L'échec cuisant de Mélenchon suscite aujourd'hui de nombreuses analyses. A-t-il commis une erreur tactique en allant, sans préparation ni organisation locale, affronter Marine Le Pen sur des terres que le FN laboure depuis des années? ou a-t-il commis une erreur stratégique en développant en direction des classes populaires un argumentaire plutôt destiné à la petite bourgeoisie intellectuelle comme le suggère Laurent Joffrin lorsqu'il écrit qu'un "candidat qui proclame à tous vents que l’immigration ne pose aucun problème ne saurait remporter un grand succès auprès des ouvriers et des employés, qui craignent la concurrence d’une main d’œuvre sous-payée et corvéable à merci."? Sans doute les deux.

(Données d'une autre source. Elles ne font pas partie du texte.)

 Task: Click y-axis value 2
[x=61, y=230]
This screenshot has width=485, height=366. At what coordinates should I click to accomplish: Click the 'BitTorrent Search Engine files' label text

Cet échec ne doit cependant pas être surestimé. Mélenchon ne sera pas député, mais il s'est créé un espace politique qu'il pourra continuer d'occuper. Ce qu'il fera sans doute, une fois passé le goût amer de la défaite. Il est de tous les hommes politiques le seul à avoir su remettre les débats sur l'immigration à leur juste place, celle de l'usine à fantasmes et il faut qu'il poursuive ce combat et qu'il continue à nourrir le débat politique de ses analyses souvent très fines, bien plus fines que ne le suggère ses attaques désolantes à l'égard des médias.
Ce n'est pas évident. On peut craindre que sous couvert de réalisme le Front de Gauche et le PC remisent ce théme comme semble le leur suggérer Joffrin. Ce serait tout simplement désolant. On peut faire de la politique sans être élu. Et Mélenchon aura dans les années qui viennent un rôle à jouer. Il peut contribuer à faire évoluer le débat démocratique sur une des questions qui le minent depuis des années. Il doit continuer pour rendre confiance à tous ceux qui ne se satisfont pas de la stigmatisation des étrangers. Surtout chez les ouvriers et les employés qui ne sont pas tous convaincus, tant s'en faut, que l'immigration est la mère de leurs difficultés.